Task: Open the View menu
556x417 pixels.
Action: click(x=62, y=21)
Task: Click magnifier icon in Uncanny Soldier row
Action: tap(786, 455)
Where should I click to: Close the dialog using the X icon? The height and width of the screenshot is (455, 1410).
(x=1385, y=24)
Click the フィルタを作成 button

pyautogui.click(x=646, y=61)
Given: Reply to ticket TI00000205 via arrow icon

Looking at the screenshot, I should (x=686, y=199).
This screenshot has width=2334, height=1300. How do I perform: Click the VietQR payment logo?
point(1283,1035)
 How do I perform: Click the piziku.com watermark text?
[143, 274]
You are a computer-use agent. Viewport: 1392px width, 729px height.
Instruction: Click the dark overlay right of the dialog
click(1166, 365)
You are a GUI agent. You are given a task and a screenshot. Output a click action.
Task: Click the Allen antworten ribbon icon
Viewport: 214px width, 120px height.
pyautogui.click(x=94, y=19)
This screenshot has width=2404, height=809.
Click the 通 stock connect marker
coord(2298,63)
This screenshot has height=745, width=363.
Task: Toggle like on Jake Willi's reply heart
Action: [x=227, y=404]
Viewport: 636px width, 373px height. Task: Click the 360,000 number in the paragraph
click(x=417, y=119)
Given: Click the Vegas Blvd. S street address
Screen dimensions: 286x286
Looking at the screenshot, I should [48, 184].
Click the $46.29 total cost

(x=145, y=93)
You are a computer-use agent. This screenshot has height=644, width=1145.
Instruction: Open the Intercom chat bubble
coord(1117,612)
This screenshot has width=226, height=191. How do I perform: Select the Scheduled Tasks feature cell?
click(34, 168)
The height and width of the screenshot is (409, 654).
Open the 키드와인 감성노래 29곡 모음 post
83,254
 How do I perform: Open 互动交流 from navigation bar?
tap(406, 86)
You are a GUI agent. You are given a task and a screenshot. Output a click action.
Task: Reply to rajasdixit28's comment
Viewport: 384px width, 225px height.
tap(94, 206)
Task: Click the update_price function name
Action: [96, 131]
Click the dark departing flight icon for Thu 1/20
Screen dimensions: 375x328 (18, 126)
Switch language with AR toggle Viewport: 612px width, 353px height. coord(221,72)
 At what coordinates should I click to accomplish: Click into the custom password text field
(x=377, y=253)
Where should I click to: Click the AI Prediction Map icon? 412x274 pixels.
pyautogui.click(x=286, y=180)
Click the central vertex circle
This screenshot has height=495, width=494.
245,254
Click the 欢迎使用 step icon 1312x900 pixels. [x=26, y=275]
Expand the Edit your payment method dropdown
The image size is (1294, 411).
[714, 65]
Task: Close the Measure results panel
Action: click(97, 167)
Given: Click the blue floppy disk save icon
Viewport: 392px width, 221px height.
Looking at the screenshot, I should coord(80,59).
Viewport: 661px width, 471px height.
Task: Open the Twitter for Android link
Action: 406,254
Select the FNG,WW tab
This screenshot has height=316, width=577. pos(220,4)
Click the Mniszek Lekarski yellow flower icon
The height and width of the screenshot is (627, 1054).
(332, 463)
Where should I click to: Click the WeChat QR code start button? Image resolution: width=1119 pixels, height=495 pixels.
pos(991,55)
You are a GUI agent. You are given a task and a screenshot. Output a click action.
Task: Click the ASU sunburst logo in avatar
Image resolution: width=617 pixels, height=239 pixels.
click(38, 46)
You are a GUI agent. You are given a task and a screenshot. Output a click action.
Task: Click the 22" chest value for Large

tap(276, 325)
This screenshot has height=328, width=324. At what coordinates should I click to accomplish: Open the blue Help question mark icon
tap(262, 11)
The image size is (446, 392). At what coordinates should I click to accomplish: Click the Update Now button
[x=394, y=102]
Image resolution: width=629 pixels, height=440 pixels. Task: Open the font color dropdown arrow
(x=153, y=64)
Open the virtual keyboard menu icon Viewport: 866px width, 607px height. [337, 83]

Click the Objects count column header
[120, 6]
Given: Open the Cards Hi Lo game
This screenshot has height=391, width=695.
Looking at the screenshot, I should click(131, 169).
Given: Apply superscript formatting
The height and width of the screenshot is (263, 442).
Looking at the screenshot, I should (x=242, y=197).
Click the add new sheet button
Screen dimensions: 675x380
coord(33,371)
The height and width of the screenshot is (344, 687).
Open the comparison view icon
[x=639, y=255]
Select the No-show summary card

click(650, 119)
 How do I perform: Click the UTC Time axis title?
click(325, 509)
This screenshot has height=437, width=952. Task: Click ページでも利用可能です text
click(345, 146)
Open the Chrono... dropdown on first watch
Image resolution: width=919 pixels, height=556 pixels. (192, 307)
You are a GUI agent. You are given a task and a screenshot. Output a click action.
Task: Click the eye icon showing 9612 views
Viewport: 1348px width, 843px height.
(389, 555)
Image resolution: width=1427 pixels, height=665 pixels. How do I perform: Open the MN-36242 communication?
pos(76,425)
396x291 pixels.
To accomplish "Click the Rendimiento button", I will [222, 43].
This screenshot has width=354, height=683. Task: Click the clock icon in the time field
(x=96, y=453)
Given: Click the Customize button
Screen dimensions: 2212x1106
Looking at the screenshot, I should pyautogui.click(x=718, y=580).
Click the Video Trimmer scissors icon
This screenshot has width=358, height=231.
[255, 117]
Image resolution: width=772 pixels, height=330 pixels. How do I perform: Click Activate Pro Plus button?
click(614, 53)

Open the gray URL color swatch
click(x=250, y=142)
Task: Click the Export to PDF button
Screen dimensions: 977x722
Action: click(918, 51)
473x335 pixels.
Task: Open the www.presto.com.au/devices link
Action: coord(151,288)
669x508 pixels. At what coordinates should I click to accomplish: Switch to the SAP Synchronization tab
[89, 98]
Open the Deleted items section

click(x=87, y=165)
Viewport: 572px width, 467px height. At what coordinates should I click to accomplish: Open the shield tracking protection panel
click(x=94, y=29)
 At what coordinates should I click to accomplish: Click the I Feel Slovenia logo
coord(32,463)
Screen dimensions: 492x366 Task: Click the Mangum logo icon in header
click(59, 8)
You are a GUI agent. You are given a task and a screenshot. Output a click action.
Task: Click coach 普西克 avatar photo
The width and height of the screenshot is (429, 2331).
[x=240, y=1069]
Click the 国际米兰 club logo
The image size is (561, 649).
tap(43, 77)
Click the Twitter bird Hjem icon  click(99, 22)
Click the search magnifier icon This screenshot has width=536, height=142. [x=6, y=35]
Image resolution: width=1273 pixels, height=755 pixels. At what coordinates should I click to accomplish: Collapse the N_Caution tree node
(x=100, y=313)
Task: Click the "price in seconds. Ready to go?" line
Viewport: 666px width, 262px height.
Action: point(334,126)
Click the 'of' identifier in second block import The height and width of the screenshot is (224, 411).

..........

# DIRECTIONS:
Repeat the material above verbatim.

# TASK ANSWER:
Task: Open the View menu
556x417 pixels.
Action: click(x=62, y=21)
Task: Click magnifier icon in Uncanny Soldier row
Action: tap(786, 455)
Where should I click to: Close the dialog using the X icon? The height and width of the screenshot is (455, 1410).
(x=1385, y=24)
Click the フィルタを作成 button

pyautogui.click(x=646, y=61)
Given: Reply to ticket TI00000205 via arrow icon

Looking at the screenshot, I should (x=686, y=199).
This screenshot has width=2334, height=1300. How do I perform: Click the VietQR payment logo?
point(1283,1035)
 How do I perform: Click the piziku.com watermark text?
[143, 274]
You are a computer-use agent. Viewport: 1392px width, 729px height.
Instruction: Click the dark overlay right of the dialog
click(1166, 365)
You are a GUI agent. You are given a task and a screenshot. Output a click action.
Task: Click the Allen antworten ribbon icon
Viewport: 214px width, 120px height.
pyautogui.click(x=94, y=19)
This screenshot has width=2404, height=809.
Click the 通 stock connect marker
coord(2298,63)
This screenshot has height=745, width=363.
Task: Toggle like on Jake Willi's reply heart
Action: [x=227, y=404]
Viewport: 636px width, 373px height. Task: Click the 360,000 number in the paragraph
click(x=417, y=119)
Given: Click the Vegas Blvd. S street address
Screen dimensions: 286x286
Looking at the screenshot, I should [48, 184].
Click the $46.29 total cost

(x=145, y=93)
You are a computer-use agent. This screenshot has height=644, width=1145.
Instruction: Open the Intercom chat bubble
coord(1117,612)
This screenshot has width=226, height=191. How do I perform: Select the Scheduled Tasks feature cell?
click(34, 168)
The height and width of the screenshot is (409, 654).
Open the 키드와인 감성노래 29곡 모음 post
83,254
 How do I perform: Open 互动交流 from navigation bar?
tap(406, 86)
You are a GUI agent. You are given a task and a screenshot. Output a click action.
Task: Reply to rajasdixit28's comment
Viewport: 384px width, 225px height.
tap(94, 206)
Task: Click the update_price function name
Action: [96, 131]
Click the dark departing flight icon for Thu 1/20
Screen dimensions: 375x328 (18, 126)
Switch language with AR toggle Viewport: 612px width, 353px height. coord(221,72)
 At what coordinates should I click to accomplish: Click into the custom password text field
(x=377, y=253)
Where should I click to: Click the AI Prediction Map icon? 412x274 pixels.
pyautogui.click(x=286, y=180)
Click the central vertex circle
This screenshot has height=495, width=494.
245,254
Click the 欢迎使用 step icon 1312x900 pixels. [x=26, y=275]
Expand the Edit your payment method dropdown
The image size is (1294, 411).
[714, 65]
Task: Close the Measure results panel
Action: click(97, 167)
Given: Click the blue floppy disk save icon
Viewport: 392px width, 221px height.
Looking at the screenshot, I should coord(80,59).
Viewport: 661px width, 471px height.
Task: Open the Twitter for Android link
Action: 406,254
Select the FNG,WW tab
This screenshot has height=316, width=577. pos(220,4)
Click the Mniszek Lekarski yellow flower icon
The height and width of the screenshot is (627, 1054).
(332, 463)
Where should I click to: Click the WeChat QR code start button? Image resolution: width=1119 pixels, height=495 pixels.
pos(991,55)
You are a GUI agent. You are given a task and a screenshot. Output a click action.
Task: Click the ASU sunburst logo in avatar
Image resolution: width=617 pixels, height=239 pixels.
click(38, 46)
You are a GUI agent. You are given a task and a screenshot. Output a click action.
Task: Click the 22" chest value for Large

tap(276, 325)
This screenshot has height=328, width=324. At what coordinates should I click to accomplish: Open the blue Help question mark icon
tap(262, 11)
The image size is (446, 392). At what coordinates should I click to accomplish: Click the Update Now button
[x=394, y=102]
Image resolution: width=629 pixels, height=440 pixels. Task: Open the font color dropdown arrow
(x=153, y=64)
Open the virtual keyboard menu icon Viewport: 866px width, 607px height. [337, 83]

Click the Objects count column header
[120, 6]
Given: Open the Cards Hi Lo game
This screenshot has height=391, width=695.
Looking at the screenshot, I should click(131, 169).
Given: Apply superscript formatting
The height and width of the screenshot is (263, 442).
Looking at the screenshot, I should (x=242, y=197).
Click the add new sheet button
Screen dimensions: 675x380
coord(33,371)
The height and width of the screenshot is (344, 687).
Open the comparison view icon
[x=639, y=255]
Select the No-show summary card

click(650, 119)
 How do I perform: Click the UTC Time axis title?
click(325, 509)
This screenshot has height=437, width=952. Task: Click ページでも利用可能です text
click(345, 146)
Open the Chrono... dropdown on first watch
Image resolution: width=919 pixels, height=556 pixels. (192, 307)
You are a GUI agent. You are given a task and a screenshot. Output a click action.
Task: Click the eye icon showing 9612 views
Viewport: 1348px width, 843px height.
(389, 555)
Image resolution: width=1427 pixels, height=665 pixels. How do I perform: Open the MN-36242 communication?
pos(76,425)
396x291 pixels.
To accomplish "Click the Rendimiento button", I will [222, 43].
This screenshot has width=354, height=683. Task: Click the clock icon in the time field
(x=96, y=453)
Given: Click the Customize button
Screen dimensions: 2212x1106
Looking at the screenshot, I should pyautogui.click(x=718, y=580).
Click the Video Trimmer scissors icon
This screenshot has width=358, height=231.
[255, 117]
Image resolution: width=772 pixels, height=330 pixels. How do I perform: Click Activate Pro Plus button?
click(614, 53)

Open the gray URL color swatch
click(x=250, y=142)
Task: Click the Export to PDF button
Screen dimensions: 977x722
Action: click(918, 51)
473x335 pixels.
Task: Open the www.presto.com.au/devices link
Action: coord(151,288)
669x508 pixels. At what coordinates should I click to accomplish: Switch to the SAP Synchronization tab
[89, 98]
Open the Deleted items section

click(x=87, y=165)
Viewport: 572px width, 467px height. At what coordinates should I click to accomplish: Open the shield tracking protection panel
click(x=94, y=29)
 At what coordinates should I click to accomplish: Click the I Feel Slovenia logo
coord(32,463)
Screen dimensions: 492x366 Task: Click the Mangum logo icon in header
click(59, 8)
You are a GUI agent. You are given a task and a screenshot. Output a click action.
Task: Click coach 普西克 avatar photo
The width and height of the screenshot is (429, 2331).
[x=240, y=1069]
Click the 国际米兰 club logo
The image size is (561, 649).
tap(43, 77)
Click the Twitter bird Hjem icon  click(99, 22)
Click the search magnifier icon This screenshot has width=536, height=142. [x=6, y=35]
Image resolution: width=1273 pixels, height=755 pixels. At what coordinates should I click to accomplish: Collapse the N_Caution tree node
(x=100, y=313)
Task: Click the "price in seconds. Ready to go?" line
Viewport: 666px width, 262px height.
Action: point(334,126)
Click the 'of' identifier in second block import The height and width of the screenshot is (224, 411).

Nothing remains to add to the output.